The problem is that going that way could be dangerous, because then our emotions kick in and overwhelm our logic. Before long depression and apathy crash the party, and you just start not believing in anything. This is frequently where God gets thrown out with the dishwater.

 

On the other hand, what would happen if you focused on what is real? The positive things? The things that don’t move?

 

This is the essence of being a Truthseeker, and the entire impetus behind my writing in the first place.

 

ABBA

Photo of Swedish group ABBA in blue jumpsuits
Seriously? (Sarah Andersen/wallpaperuse.com)

 

Child reaching up toward an unseen Daddy with "ABBA" printed above.
That’s more like it. (Public Domain)

 

 

If you intentionally focus on the things in your life that don’t move, the chaos will settle (in your mind at least) and eventually fade into the background along with your doubt. However, this technique will only be as effective as your knowledge of what it is that doesn’t move.

 

If you are already at a place in your life where you have allowed doubt and skepticism to reign over your thinking, then you may have reached the point where you doubt Truth itself or even the existence of anything permanent.

 

This brings me back to the concept of spiritual maturity being separate from intellectual maturity.

 

It’s easy enough to admit when you don’t know something factual and even easier to Google it and find out the answer. However, growing spiritually is more difficult because it first requires admitting you are a spiritual infant. And pride has an issue with that notion.

 

Your level of doubt and skepticism is directly proportionate to your level of pride. The higher your pride level, the less likely you are to admit your vulnerabilities.

 

The reality is that your soul is still crying out like a baby.

 

You need your Daddy, but not the one who came home drunk and beat your mother while you watched, cowering in a corner. Not the one who yelled and swore at you and told you you’d never amount to anything. Not the one who was cold and distant and never did anything to make you feel loved or accepted.

 

You need the Daddy you should have had.
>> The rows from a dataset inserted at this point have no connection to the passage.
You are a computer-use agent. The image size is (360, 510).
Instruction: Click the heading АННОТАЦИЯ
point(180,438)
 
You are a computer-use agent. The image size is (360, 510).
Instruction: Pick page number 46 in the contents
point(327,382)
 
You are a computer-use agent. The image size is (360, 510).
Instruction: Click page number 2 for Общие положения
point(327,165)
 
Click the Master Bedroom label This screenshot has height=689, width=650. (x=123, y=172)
You need the one who always has the answers, always knows the right thing to do or say, the one who never fails. The one you want to be just like when you grow up. The one who accepts you as you are so that you don’t have to spend the rest of your life trying in vain to prove that he was wrong about you.

 

You need that Daddy.

 

You want that Daddy.

 

No matter how much you’ve tried to make a life for yourself apart from that, you will always have a hole in your soul that no amount of worldly success or knowledge can fill.

 

Only your Daddy can do that. He designed you this way, to recognize that you can’t meet all of your own needs and to admit your dependence.